So, we’ve dealt with Master, but the Doctor’s feeling the after-effects of his meddling and, indeed, is pretty depressed by it all. The rest of the TARDIS crew notice she’s down, but she’s not sharing. She’s really not one for sharing, this incarnation. She’s kind, she’s very kind, and she doesn’t hate – the 12th Doctor’s final lines seem to remain her mantra. But he didn’t tell her to trust or share. So, she’s brooding like anything.
But that’s okay, because Graham has found some coupons – let’s force the Doctor to have sone time off, because that always goes well. It was a kind thought, anyway, and the rest of crew probably needed it. What’s the point in having all of time and space to choose from if you can’t have some luxurious downtime ever so often? Well, because it never works out that way. (Although, one could also argue that the TARDIS, with its copious library, swimming pool, butterfly house, and whatever else it has in it’s vast interior, has more than enough to provide).
Interesting to see the repeated trope in this story though. Traditionally, the TARDIS crew have been isolated adventurers, sailing the vortex without any kind of concrete relationship with the wider universe beyond their actual adventures.

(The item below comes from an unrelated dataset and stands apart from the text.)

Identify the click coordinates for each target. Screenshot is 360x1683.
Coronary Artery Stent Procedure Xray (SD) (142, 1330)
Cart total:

However, this story, like Kerblam! last year, gives us the impression of them being citizens of the galaxy with genuine commercial interactions. Part of me doesn’t like it, but it’s been a common trope of Big Finish stories for a while, and it is nice to be given the impression of a slightly more mundane interaction with the universe. Essentially, I struggle to believe someone could exist for over 2 millennia and never take part in a loyalty scheme or end up with a few library fines.
The initial arrival had some lovely character moments. Graham is fully equipped, mentally and physically, to handle a package holiday, Yaz and Ryan are happy to take it for what it is, it’s just the Doctor who’s a little twitchy. There’s a very good reason she’s often blamed for the fact that something always goes wrong. She really does go looking for trouble.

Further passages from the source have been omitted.